The UK's growth-inflation mix mirrors a broader pattern across developed economies, where central banks face the challenge of tightening policy into slowing activity. The European Central Bank is expected to deliver a 25bps rate hike to 2.25% on Thursday, its first increase after a seven-meeting pause, as Eurozone core CPI rose to a 13-month high of 2.5% year-over-year in May. Services CPI surged to a seven-month high of 3.5% y/y, raising the risk of persistent inflation. BBH forecasts EUR/USD to fall to 1.1400, reflecting a stronger US growth outlook relative to the Eurozone.

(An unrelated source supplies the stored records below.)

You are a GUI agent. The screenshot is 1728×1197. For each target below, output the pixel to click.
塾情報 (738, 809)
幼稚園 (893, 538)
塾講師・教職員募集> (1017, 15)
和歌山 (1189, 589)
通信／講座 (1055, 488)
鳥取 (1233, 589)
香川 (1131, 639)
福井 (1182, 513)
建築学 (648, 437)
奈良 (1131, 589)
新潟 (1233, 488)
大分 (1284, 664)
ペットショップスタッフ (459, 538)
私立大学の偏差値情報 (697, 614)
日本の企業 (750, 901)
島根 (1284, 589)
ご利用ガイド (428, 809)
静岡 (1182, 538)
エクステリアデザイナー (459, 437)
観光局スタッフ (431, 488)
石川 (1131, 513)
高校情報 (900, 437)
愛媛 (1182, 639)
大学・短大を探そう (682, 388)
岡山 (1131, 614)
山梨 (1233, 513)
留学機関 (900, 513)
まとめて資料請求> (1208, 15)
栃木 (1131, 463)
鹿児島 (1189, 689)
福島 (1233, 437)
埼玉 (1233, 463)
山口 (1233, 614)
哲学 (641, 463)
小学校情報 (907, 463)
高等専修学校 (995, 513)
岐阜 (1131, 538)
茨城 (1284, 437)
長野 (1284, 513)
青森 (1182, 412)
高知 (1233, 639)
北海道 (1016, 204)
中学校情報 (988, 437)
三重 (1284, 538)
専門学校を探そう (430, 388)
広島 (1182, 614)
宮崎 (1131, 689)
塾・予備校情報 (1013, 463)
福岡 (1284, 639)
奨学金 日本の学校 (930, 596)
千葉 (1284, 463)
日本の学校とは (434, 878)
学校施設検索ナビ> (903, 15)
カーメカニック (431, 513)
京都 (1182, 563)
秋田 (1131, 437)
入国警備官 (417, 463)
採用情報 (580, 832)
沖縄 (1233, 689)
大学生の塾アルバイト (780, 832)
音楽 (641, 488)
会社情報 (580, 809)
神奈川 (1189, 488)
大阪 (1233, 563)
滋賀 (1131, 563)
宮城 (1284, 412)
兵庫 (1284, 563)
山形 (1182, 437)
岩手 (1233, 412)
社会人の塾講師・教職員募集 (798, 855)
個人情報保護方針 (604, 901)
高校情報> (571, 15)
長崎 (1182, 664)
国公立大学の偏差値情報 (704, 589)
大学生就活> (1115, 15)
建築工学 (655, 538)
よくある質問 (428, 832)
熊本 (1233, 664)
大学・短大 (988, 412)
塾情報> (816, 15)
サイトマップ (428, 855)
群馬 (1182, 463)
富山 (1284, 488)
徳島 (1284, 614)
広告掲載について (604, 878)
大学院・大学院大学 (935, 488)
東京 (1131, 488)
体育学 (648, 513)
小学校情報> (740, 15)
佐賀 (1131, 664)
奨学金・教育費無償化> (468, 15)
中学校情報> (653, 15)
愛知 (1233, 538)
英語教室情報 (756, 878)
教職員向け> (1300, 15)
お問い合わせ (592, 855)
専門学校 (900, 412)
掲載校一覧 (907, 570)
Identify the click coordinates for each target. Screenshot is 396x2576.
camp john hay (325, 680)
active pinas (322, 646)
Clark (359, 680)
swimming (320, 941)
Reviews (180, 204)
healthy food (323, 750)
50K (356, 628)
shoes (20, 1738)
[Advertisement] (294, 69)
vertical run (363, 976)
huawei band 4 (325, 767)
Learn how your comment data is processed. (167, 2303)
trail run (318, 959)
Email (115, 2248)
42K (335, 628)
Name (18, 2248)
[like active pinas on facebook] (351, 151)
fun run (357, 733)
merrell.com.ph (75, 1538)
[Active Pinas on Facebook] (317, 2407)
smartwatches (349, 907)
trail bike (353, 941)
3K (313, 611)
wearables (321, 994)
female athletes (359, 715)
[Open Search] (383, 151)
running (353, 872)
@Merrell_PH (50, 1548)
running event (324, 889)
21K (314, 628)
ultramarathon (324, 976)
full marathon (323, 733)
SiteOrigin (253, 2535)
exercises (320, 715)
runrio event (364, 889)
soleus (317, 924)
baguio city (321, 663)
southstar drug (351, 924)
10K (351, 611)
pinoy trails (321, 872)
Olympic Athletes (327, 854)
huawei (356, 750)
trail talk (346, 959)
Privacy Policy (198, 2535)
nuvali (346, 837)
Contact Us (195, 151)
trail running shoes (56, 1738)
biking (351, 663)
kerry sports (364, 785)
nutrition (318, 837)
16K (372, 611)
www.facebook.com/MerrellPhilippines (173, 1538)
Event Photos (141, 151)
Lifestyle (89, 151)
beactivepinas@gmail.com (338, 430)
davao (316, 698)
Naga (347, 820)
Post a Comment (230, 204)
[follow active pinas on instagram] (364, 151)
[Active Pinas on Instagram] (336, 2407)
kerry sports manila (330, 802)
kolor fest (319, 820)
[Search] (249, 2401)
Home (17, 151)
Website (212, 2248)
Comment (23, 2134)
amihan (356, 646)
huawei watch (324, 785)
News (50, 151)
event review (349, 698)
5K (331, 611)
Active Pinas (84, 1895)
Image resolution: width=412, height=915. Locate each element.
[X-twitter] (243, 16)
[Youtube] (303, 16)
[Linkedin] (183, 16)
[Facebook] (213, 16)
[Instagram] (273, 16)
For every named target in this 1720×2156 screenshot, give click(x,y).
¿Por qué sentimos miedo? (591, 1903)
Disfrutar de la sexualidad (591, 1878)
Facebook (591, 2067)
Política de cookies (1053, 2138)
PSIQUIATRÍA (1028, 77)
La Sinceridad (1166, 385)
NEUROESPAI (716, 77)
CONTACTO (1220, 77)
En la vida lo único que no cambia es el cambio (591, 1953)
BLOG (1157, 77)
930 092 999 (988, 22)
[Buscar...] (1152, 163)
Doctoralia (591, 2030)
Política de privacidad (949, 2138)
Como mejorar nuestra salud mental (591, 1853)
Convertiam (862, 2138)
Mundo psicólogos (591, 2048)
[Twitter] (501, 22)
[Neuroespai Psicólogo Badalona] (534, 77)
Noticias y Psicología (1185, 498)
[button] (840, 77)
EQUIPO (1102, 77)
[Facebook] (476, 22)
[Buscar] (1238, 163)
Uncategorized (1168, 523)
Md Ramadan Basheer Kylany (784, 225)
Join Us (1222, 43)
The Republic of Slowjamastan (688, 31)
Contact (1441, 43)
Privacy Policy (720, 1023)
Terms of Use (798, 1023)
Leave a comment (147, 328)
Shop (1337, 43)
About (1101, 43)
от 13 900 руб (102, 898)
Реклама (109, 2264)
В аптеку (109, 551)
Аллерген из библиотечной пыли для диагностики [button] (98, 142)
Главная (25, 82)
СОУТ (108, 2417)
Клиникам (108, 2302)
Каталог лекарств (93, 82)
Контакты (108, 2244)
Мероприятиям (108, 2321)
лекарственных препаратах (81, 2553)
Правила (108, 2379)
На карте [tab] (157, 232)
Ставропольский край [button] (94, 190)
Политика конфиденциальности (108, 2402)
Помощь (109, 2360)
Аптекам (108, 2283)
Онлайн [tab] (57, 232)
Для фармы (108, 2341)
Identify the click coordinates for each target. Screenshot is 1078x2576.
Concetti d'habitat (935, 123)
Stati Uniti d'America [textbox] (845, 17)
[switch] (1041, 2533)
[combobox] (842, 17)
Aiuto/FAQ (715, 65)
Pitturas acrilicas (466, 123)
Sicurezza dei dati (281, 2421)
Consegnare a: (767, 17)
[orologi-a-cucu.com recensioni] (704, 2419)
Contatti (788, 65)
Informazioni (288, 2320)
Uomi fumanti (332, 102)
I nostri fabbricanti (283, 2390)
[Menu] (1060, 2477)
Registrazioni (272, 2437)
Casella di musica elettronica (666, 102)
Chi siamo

The US dollar has strengthened broadly after Friday's solid jobs report. May nonfarm payrolls rose 172,000, nearly double expectations, while the three-month average payroll gains increased to 188,300 per month, the strongest since March 2024. The unemployment rate held steady at 4.3% for a third consecutive month. Fed funds futures now fully price in a 25bps rate hike to a target range of 3.75% to 4.00% by year-end, with nearly 50bps of tightening expected over the next 12 months. Attention shifts to Wednesday's May CPI report, where headline inflation is expected at 4.2% year-over-year, the highest since April 2023.
The Bank of Canada is widely expected to keep its policy rate on hold at 2.25% for a fifth straight meeting on Wednesday. The swaps curve prices in 50bps of rate hikes over the next 12 months, though BBH sees room for those bets to adjust lower given Canada's contained inflation backdrop. USD/CAD faces immediate resistance at 1.3967, with the next target at the November 2025 high around 1.4140.
For the Pound, the divergence between a weakening UK economy and rising rate expectations creates an unusual dynamic. The last time the BoE faced a comparable stagflationary setup was in late 2022, when sterling fell to an all-time low of 1.0350 against the dollar before recovering on emergency fiscal intervention. While the current situation is less acute, the combination of slowing growth, sticky inflation, and political uncertainty leaves the currency exposed to further downside, particularly if the Makerfield by-election triggers a shift in the UK's fiscal trajectory.
This article is for informational purposes only and does not constitute investment advice.